Problem ▸ Reproduce the lines of the records that begin at the line containing "You are a computer-use agent. Image" and stop after the line containing "tap(10, 12)", with the requests left unchanged. In the answers, multiply every coordinate by 2.3 and round each result to a whole number, rounding halves up.

+++ Data provided

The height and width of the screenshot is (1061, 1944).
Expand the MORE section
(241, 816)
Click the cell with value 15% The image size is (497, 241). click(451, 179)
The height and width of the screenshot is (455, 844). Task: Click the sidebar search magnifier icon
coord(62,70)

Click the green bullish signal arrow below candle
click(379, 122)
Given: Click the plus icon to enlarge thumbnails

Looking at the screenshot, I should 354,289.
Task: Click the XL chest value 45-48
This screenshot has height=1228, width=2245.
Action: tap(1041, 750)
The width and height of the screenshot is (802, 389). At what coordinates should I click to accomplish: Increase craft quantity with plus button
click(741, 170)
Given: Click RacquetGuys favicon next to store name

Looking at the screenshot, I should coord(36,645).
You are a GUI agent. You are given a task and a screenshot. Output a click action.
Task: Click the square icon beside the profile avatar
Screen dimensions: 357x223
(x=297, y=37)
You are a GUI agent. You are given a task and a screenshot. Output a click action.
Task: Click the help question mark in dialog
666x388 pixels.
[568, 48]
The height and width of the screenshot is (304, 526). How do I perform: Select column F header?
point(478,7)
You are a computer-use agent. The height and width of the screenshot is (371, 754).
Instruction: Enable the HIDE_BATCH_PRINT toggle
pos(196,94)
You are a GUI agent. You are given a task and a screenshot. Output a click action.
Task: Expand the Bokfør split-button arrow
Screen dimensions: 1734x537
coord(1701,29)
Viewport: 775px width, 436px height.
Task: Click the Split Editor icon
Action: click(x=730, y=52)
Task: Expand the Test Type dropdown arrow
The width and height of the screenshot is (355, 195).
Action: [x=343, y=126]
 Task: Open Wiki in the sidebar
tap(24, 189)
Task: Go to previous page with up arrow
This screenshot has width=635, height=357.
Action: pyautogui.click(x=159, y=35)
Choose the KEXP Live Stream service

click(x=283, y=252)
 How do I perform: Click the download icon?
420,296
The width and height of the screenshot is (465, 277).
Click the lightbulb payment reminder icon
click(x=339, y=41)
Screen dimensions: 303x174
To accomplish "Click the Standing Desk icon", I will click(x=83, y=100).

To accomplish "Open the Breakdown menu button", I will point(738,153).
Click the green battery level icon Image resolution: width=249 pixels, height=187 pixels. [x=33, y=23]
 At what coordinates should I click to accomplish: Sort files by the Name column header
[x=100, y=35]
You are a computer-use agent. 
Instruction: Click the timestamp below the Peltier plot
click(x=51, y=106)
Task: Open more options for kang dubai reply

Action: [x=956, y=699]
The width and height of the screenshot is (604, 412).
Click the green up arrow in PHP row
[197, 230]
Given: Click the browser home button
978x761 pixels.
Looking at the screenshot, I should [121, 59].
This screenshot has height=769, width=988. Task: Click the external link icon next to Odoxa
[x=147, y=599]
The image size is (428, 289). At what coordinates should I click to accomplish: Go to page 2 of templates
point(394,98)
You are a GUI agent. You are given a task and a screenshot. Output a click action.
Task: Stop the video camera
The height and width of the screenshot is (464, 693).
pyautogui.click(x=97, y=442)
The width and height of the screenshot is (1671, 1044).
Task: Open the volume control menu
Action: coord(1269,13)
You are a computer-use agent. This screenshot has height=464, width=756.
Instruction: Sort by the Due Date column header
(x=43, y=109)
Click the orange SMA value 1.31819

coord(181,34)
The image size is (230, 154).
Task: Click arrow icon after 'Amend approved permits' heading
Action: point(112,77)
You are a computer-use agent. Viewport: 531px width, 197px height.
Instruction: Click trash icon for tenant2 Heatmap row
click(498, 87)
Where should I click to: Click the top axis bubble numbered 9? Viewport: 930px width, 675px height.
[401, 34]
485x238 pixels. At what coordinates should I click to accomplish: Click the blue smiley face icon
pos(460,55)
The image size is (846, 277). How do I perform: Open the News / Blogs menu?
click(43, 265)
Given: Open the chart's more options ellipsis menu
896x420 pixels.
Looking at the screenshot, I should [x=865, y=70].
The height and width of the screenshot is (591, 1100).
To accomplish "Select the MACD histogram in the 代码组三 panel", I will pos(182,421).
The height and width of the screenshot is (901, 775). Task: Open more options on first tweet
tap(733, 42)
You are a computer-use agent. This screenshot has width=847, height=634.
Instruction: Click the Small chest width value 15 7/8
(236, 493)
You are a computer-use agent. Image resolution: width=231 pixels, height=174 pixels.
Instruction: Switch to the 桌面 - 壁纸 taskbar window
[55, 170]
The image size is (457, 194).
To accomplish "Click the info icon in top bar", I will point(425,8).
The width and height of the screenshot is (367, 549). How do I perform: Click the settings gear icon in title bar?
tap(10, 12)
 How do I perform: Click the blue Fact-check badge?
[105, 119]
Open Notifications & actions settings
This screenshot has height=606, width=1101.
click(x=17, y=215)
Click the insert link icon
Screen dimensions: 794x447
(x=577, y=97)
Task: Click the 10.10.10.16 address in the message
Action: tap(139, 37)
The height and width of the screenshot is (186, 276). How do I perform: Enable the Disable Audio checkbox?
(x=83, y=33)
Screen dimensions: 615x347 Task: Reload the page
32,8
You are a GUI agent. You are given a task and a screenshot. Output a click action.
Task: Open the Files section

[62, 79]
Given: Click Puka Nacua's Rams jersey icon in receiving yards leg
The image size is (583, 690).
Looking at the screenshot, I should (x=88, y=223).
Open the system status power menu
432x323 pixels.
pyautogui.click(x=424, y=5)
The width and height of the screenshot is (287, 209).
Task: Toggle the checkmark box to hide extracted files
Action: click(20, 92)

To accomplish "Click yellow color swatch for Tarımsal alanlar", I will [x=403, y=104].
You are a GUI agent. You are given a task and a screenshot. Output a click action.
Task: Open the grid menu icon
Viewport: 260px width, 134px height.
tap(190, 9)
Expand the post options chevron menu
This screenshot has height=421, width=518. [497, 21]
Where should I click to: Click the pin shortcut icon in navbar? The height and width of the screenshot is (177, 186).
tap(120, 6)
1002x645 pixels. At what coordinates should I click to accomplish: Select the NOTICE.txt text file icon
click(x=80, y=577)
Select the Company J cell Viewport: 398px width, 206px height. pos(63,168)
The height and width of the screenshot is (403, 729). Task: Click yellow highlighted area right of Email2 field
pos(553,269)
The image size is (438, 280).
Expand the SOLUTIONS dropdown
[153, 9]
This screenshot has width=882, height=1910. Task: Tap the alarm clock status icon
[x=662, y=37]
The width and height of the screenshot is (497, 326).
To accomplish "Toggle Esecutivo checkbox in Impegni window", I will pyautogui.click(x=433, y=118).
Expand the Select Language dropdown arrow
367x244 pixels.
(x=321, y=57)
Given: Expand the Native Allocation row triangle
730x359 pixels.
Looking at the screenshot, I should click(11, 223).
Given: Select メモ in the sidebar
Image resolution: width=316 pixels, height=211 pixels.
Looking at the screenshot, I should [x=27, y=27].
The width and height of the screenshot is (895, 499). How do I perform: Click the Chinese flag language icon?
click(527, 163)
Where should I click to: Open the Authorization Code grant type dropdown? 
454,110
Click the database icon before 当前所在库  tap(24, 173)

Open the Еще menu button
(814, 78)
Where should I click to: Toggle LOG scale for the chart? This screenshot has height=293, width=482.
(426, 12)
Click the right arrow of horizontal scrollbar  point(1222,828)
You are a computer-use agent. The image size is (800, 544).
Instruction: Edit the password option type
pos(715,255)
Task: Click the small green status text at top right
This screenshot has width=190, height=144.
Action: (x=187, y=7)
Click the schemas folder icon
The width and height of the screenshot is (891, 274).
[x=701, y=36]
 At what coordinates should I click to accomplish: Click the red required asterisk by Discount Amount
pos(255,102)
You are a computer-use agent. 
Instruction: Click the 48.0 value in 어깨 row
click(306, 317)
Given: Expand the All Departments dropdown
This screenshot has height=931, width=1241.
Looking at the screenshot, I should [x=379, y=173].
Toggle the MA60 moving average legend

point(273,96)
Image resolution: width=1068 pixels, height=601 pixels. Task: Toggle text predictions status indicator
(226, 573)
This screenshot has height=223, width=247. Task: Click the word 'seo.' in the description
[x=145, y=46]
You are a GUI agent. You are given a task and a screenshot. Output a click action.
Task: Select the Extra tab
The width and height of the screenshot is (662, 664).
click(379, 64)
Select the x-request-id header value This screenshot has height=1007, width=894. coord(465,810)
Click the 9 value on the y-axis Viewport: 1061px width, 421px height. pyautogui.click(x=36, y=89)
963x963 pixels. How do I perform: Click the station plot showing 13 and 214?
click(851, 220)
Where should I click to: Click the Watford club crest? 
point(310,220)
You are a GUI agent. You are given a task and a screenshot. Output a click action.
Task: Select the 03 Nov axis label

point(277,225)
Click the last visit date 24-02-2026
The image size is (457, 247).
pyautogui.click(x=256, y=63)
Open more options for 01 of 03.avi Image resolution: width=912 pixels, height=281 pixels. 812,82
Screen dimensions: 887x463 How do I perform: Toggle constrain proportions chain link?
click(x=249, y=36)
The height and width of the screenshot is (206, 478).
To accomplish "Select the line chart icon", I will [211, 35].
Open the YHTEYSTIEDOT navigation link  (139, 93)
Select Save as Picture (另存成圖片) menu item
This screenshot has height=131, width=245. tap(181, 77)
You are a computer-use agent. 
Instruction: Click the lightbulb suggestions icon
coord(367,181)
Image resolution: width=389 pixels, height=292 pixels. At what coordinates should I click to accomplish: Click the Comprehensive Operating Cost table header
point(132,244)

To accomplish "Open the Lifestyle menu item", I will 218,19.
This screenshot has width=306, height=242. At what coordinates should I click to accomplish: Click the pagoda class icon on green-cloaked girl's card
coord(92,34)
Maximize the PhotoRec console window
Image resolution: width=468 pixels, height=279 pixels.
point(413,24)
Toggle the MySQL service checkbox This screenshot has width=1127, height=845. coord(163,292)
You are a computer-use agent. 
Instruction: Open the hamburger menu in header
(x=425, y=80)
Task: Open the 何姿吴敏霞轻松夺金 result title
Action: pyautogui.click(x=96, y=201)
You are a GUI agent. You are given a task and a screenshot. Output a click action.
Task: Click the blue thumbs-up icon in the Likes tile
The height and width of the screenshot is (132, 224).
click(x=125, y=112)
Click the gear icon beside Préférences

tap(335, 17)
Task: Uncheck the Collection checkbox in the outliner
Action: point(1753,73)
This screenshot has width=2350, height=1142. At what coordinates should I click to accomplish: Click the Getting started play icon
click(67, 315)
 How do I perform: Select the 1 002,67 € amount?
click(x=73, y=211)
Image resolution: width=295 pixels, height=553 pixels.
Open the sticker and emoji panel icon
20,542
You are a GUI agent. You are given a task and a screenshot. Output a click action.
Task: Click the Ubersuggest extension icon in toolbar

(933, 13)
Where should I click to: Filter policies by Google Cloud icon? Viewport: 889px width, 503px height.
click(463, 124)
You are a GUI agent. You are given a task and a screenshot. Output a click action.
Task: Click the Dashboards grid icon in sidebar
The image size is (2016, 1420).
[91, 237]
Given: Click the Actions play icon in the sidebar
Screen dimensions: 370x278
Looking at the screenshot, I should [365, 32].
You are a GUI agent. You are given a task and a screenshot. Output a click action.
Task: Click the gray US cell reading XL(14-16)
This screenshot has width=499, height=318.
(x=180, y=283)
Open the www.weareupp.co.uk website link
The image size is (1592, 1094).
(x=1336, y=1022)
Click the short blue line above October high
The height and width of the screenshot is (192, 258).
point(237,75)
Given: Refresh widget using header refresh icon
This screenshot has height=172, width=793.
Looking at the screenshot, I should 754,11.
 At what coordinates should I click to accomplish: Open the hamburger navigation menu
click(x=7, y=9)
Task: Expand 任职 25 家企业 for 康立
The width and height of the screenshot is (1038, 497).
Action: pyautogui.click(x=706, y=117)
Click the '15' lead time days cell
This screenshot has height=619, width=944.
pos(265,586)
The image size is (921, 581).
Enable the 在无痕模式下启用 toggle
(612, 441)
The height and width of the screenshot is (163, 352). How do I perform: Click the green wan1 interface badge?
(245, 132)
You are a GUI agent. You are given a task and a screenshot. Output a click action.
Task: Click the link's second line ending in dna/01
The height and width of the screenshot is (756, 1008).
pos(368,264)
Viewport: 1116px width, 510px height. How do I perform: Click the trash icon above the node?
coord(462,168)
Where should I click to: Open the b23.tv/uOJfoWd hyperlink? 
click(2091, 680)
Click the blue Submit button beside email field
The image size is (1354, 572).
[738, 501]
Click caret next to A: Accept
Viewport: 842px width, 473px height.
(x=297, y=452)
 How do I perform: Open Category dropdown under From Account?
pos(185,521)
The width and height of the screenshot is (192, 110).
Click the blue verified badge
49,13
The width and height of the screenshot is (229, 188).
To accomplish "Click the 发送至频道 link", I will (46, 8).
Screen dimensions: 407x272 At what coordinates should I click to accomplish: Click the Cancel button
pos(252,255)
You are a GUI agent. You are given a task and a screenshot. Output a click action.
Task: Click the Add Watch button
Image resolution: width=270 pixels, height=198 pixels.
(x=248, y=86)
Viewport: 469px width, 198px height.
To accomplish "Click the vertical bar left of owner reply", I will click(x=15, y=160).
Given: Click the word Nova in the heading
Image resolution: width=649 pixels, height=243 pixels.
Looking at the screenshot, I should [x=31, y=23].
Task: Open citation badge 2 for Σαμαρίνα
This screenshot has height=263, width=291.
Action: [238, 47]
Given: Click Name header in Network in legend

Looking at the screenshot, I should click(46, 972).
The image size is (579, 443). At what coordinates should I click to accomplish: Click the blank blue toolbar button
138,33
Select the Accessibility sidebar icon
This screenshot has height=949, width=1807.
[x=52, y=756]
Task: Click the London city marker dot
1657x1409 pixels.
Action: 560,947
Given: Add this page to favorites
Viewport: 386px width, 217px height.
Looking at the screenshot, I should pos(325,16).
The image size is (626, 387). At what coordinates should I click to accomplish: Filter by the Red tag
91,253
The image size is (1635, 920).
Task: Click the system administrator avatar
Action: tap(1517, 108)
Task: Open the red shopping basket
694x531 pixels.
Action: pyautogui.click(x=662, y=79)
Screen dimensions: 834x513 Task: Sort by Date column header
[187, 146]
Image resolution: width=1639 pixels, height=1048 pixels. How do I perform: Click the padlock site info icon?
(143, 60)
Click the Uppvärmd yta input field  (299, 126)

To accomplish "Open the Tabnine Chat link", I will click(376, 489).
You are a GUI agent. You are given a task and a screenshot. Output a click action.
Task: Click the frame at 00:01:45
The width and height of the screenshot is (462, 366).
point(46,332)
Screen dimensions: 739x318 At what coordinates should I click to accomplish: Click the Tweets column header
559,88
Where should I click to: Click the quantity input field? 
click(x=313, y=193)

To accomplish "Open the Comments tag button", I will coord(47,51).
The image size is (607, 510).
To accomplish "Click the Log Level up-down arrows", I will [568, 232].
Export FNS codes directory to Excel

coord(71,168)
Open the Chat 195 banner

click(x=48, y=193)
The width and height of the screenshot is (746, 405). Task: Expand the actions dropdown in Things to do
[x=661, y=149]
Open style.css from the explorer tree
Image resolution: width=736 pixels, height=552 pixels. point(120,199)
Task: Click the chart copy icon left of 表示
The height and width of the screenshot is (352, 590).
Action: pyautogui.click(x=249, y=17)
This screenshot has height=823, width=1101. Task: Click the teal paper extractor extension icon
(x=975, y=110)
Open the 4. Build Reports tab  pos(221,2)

++++++

Task output ▸
You are a computer-use agent. Image resolution: width=231 pixels, height=174 pixels.
Instruction: Switch to the 桌面 - 壁纸 taskbar window
[127, 391]
The image size is (457, 194).
To accomplish "Click the info icon in top bar", I will point(978,18).
The width and height of the screenshot is (367, 549). How do I perform: Click the settings gear icon in title bar?
tap(23, 28)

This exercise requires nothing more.